On the day after a date to the Earlville drive-in theater, Paul Bottomley proposed to his now wife Shelley.
It was the beginning of a love affair of film, popcorn and summer nights along U.S. 34.
After the unexpected passing of owner Ron Magnoni Jr. in February, the Bottomleys had a significant challenge ahead of them - how to keep the business they loved going into its 70th year.
Paul Bottomley was busy Thursday working in the kitchen the day before the opening of a “Barbie” / “The Flash” double feature Friday night, the first showings after a delayed start to the season. He has been in and around the drive-in since he was a teenager.
“He’s the Mr. Fix-It,” Shelley Bottomley said, perched on a stool behind the concession stand counter that has remained unchanged in decades, “and I take care of everything up here.”
The building housing the projector, bathrooms and concession stand remain the same as years ago. With a few exceptions, such as new cash registers that can take credit cards, and the digital projector, the drive-in still has window speakers and a double-feature that kicks off at dusk.

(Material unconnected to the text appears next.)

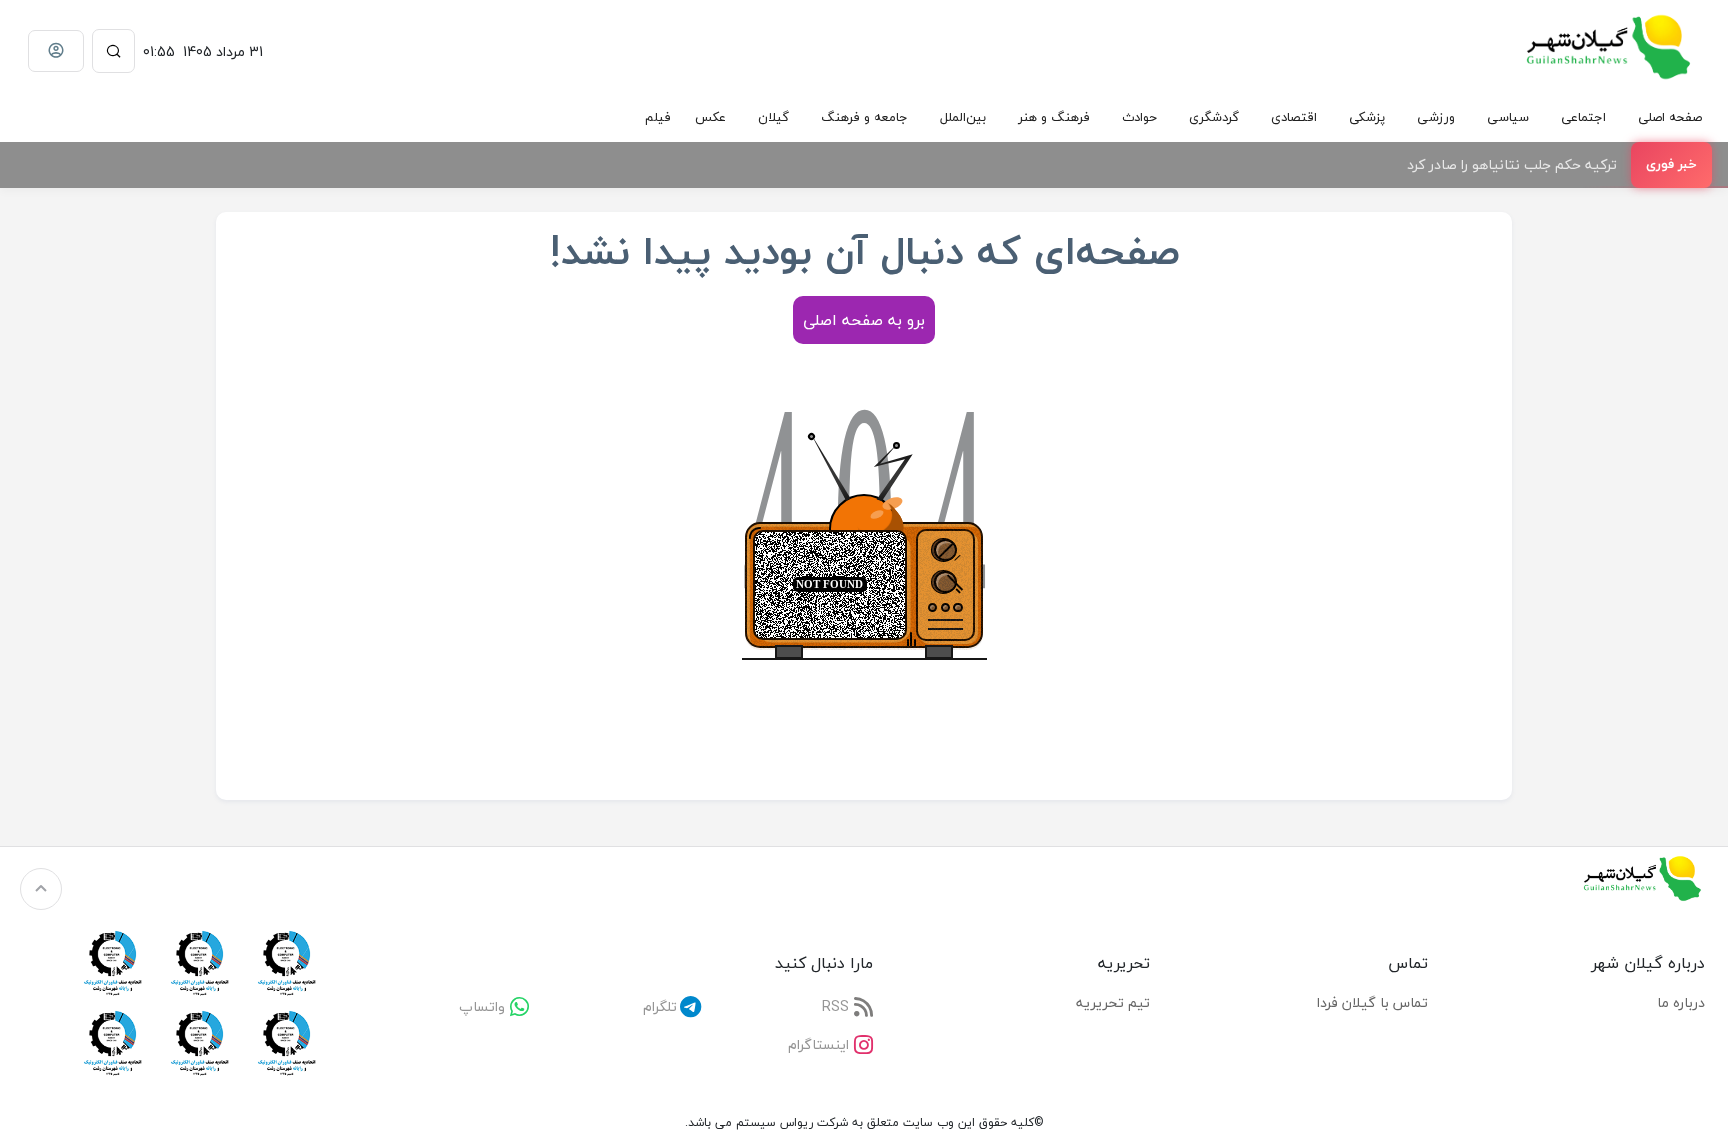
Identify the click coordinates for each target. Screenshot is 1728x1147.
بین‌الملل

The legacy of Magnoni and the owner before him, Charles Dyas, can be seen in the old pictures and ticket stubs framed on the walls. The single screen drive-in opened in June of 1954 and was operated by the Dyas family until 1994, when it was bought by Magnoni.
“Chas and Ron were adamant the popcorn be made fresh every night,” said Shelley Bottomley, who spoke as if both of the late operators were still in the room.
The drive-in has been dark since last fall as the Bottomleys dealt with numerous legal and logistical issues with suppliers and movie distributors.
“Chas was very important to Paul,” said Shelley, her voice cracking to hold back tears, “and Ron was the best man at our wedding.”
“Ron was more than a friend, probably more than a sibling” she added, “if he called at midnight with a problem with the projector, there is no doubt Paul would go.”
Paul takes great pride in the history of the place, with handwritten signs on an antique Montgomery Ward shortwave radio in the projection room that says “Do not touch,” affixed with cellophane tape to the handle.
“Last week someone pulled the antenna up on it and it bent a little,” he said. “That radio was the first thing Ron bought with the money he made from his paper route.”
The new digital projector, complete with an FM radio transmitter for sending audio to the patrons, sits next to an old retired reeled machine. Adjacent to that a cardboard box rests on the floor filled with old window speakers marked with another note, simply stating “bad.”
Paul tinkers with the speakers and wires on a small workbench, trying to stay ahead of the inevitable wear and tear of time and accidents.
“You can see where this one fell and the rivets snapped off,” he said, holding up a speaker with a new window hook installed. “Sometimes they just fall and bang the pole.”
The new business owners appear to have overcome all the major hurdles that kept the place dark this year, including launching a new website, 34DriveIn.com.
“We have room for 300 cars in theory” Paul said, “but at around 200 it does get crowded.”
The Route 34 Drive-In will be open every Friday, Saturday, Sunday through the end of October. Gates open at 7 p.m. and the first movie begins at dusk. “Barbie” and “The Flash” are scheduled Aug. 4-6 and Aug. 11-13.